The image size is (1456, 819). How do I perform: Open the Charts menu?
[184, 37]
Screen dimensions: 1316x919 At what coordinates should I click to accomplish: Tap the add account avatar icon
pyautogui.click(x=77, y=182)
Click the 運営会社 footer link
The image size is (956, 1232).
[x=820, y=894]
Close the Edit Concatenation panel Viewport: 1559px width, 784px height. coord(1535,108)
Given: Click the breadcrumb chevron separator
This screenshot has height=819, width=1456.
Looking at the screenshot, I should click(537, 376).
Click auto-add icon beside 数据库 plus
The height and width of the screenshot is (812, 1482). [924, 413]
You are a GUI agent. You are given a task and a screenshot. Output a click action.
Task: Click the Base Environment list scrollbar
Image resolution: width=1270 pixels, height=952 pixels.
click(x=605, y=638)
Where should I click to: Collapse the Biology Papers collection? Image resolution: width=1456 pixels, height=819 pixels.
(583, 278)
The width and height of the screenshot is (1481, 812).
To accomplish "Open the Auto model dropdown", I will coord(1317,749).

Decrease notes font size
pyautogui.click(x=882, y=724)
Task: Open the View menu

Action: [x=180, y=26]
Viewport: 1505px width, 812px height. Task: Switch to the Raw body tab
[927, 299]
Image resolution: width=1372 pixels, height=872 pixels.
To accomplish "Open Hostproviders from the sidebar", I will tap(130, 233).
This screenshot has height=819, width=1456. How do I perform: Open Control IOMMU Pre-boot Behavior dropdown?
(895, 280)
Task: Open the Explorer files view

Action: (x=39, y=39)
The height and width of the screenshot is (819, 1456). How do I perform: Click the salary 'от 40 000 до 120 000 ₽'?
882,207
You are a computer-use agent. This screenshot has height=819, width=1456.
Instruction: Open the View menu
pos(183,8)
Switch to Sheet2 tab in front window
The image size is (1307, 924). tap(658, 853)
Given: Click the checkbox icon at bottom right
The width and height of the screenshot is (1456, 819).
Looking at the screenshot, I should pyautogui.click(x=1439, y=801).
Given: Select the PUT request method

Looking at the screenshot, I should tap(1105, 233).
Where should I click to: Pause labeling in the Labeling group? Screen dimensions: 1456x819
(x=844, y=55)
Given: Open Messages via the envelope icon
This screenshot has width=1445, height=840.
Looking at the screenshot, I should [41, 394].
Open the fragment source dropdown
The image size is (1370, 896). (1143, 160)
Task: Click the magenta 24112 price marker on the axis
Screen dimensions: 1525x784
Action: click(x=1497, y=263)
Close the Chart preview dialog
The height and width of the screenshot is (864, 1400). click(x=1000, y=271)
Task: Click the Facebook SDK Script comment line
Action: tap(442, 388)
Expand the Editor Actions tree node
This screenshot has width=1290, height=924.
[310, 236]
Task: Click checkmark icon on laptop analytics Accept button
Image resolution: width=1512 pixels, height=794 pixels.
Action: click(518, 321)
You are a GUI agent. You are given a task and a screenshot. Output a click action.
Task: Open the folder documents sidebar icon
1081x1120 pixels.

++++++++

__EXERCISE INSTRUCTIONS__:
Copy the listing in full, and keep every word exactly as it is.

__SOLUTION__:
The image size is (1456, 819). How do I perform: Open the Charts menu?
[184, 37]
Screen dimensions: 1316x919 At what coordinates should I click to accomplish: Tap the add account avatar icon
pyautogui.click(x=77, y=182)
Click the 運営会社 footer link
The image size is (956, 1232).
[x=820, y=894]
Close the Edit Concatenation panel Viewport: 1559px width, 784px height. coord(1535,108)
Given: Click the breadcrumb chevron separator
This screenshot has height=819, width=1456.
Looking at the screenshot, I should click(537, 376).
Click auto-add icon beside 数据库 plus
The height and width of the screenshot is (812, 1482). [924, 413]
You are a GUI agent. You are given a task and a screenshot. Output a click action.
Task: Click the Base Environment list scrollbar
Image resolution: width=1270 pixels, height=952 pixels.
click(x=605, y=638)
Where should I click to: Collapse the Biology Papers collection? Image resolution: width=1456 pixels, height=819 pixels.
(583, 278)
The width and height of the screenshot is (1481, 812).
To accomplish "Open the Auto model dropdown", I will coord(1317,749).

Decrease notes font size
pyautogui.click(x=882, y=724)
Task: Open the View menu

Action: [x=180, y=26]
Viewport: 1505px width, 812px height. Task: Switch to the Raw body tab
[927, 299]
Image resolution: width=1372 pixels, height=872 pixels.
To accomplish "Open Hostproviders from the sidebar", I will tap(130, 233).
This screenshot has height=819, width=1456. How do I perform: Open Control IOMMU Pre-boot Behavior dropdown?
(895, 280)
Task: Open the Explorer files view

Action: (x=39, y=39)
The height and width of the screenshot is (819, 1456). How do I perform: Click the salary 'от 40 000 до 120 000 ₽'?
882,207
You are a computer-use agent. This screenshot has height=819, width=1456.
Instruction: Open the View menu
pos(183,8)
Switch to Sheet2 tab in front window
The image size is (1307, 924). tap(658, 853)
Given: Click the checkbox icon at bottom right
The width and height of the screenshot is (1456, 819).
Looking at the screenshot, I should pyautogui.click(x=1439, y=801).
Given: Select the PUT request method

Looking at the screenshot, I should tap(1105, 233).
Where should I click to: Pause labeling in the Labeling group? Screen dimensions: 1456x819
(x=844, y=55)
Given: Open Messages via the envelope icon
This screenshot has width=1445, height=840.
Looking at the screenshot, I should [41, 394].
Open the fragment source dropdown
The image size is (1370, 896). (1143, 160)
Task: Click the magenta 24112 price marker on the axis
Screen dimensions: 1525x784
Action: click(x=1497, y=263)
Close the Chart preview dialog
The height and width of the screenshot is (864, 1400). click(x=1000, y=271)
Task: Click the Facebook SDK Script comment line
Action: tap(442, 388)
Expand the Editor Actions tree node
This screenshot has width=1290, height=924.
[310, 236]
Task: Click checkmark icon on laptop analytics Accept button
Image resolution: width=1512 pixels, height=794 pixels.
Action: click(518, 321)
You are a GUI agent. You are given a task and a screenshot. Output a click action.
Task: Open the folder documents sidebar icon
1081x1120 pixels.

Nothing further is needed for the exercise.